Дождь шумел, отплясывал на дороге тысячью длинных сверкающих ножек. Кипело, булькало в канавках и в лужицах… Хлюпало.
Горе
Бывает летом пора: полынь пахнет так, что сдуреть можно. Особенно почему-то ночами. Луна светит тихо. Неспокойно на душе, томительно. И думается в такие огромные, светлые, ядовитые ночи вольно, дерзко, сладко. Это даже – не думается, что-то другое: чудится, ждется, что ли. Притаишься где-нибудь на задах огородов, в лопухах,– сердце замирает от необъяснимой тайной радости. Жалко, мало у нас в жизни таких ночей.
Одна такая ночь запомнилась мне на всю жизнь.
Было мне лет двенадцать. Сидел я в огороде, обхватив руками колени, упорно, до слез смотрел на луну. Вдруг услышал: кто-то невдалеке тихо плачет.

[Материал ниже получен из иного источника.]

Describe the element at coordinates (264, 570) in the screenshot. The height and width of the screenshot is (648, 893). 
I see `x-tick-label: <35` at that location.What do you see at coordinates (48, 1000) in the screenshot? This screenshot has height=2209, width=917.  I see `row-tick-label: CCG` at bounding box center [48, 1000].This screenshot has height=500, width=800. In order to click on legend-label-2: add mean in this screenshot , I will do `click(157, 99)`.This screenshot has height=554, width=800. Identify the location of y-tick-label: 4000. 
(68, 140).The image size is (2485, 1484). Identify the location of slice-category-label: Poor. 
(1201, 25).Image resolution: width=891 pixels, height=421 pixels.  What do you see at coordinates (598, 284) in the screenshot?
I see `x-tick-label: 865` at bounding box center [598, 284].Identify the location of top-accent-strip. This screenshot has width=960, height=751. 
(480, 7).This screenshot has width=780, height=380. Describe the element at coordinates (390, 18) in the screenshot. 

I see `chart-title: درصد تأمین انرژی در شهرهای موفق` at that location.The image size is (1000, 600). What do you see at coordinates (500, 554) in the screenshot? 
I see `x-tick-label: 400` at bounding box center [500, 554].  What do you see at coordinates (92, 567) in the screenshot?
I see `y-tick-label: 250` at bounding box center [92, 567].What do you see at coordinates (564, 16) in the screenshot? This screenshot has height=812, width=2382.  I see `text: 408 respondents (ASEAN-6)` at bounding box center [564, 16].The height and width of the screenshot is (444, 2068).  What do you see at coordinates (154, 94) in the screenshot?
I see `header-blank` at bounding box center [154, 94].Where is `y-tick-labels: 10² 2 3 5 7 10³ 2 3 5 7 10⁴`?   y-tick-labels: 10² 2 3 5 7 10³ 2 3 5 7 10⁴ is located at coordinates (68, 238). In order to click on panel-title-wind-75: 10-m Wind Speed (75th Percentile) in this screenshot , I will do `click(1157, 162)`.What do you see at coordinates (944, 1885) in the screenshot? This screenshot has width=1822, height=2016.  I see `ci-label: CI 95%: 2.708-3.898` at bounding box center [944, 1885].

Я оглянулся и увидел старика Нечая, соседа нашего.
Это он шел, маленький, худой, в длинной холщовой рубахе. Плакал и что-то бормотал неразборчиво.
У дедушки Нечаева три дня назад умерла жена, тихая, безответная старушка. Жили они вдвоем, дети разъехались.
Старушка Нечаева, бабка Нечаиха, жила незаметно и умерла незаметно. Узнали поутру: "Нечаиха-то… гляди-ко, сердешная",-сказали люди. Вырыли могилку, опустили бабку Нечаиху, зарыли – и все. Я забыл сейчас, как она выглядела. Ходила по ограде, созывала кур: "Цып-цып-цып". Ни с кем не ругалась, не заполошничала по деревне. Была – и нету, ушла.
…Узнал я в ту светлую, хорошую ночь, как тяжко бывает одинокому человеку. Даже когда так прекрасно вокруг, и такая теплая, родная земля, и совсем не страшно на ней.
Я притаился.
Длинная, ниже колен, рубаха старика ослепительно белела под луной. Он шел медленно, вытирал широким рукавом глаза. Мне его было хорошо видно. Он сел неподалеку.
– Ничо… счас маленько уймусь… мирно побеседуем, – тихо говорил старик и все не мог унять слезы.– Третий день маюсь – не знаю, куда себя деть. Руки опустились… хошь што делай.
Помаленьку он успокоился.
– Шибко горько, Парасковья: пошто напоследок-то ничо не сказала? Обиду, што ль, затаила какую? Сказала бы – и то легше. А то-думай теперь… Охо-хо… – Помолчал. – Ну, обмыли тебя, нарядили – все, как у добрых людей. Кум Сергей гроб сколотил. Поплакали, Народу, правда, не шибко много было. Кутью варили. А положили тебя с краешку, возле Давыдовны. Место хорошее, сухое. Я и себе там приглядел. Не знаю вот, што теперь одному-то делать? Может, уж заколотить избенку да к Петьке уехать?.. Опасно: он сам ничо бы, да бабенка-то у его… сама знаешь: и сказать не скажет, а кусок в горле застрянет. Вот беда-то!.. Чего посоветуешь?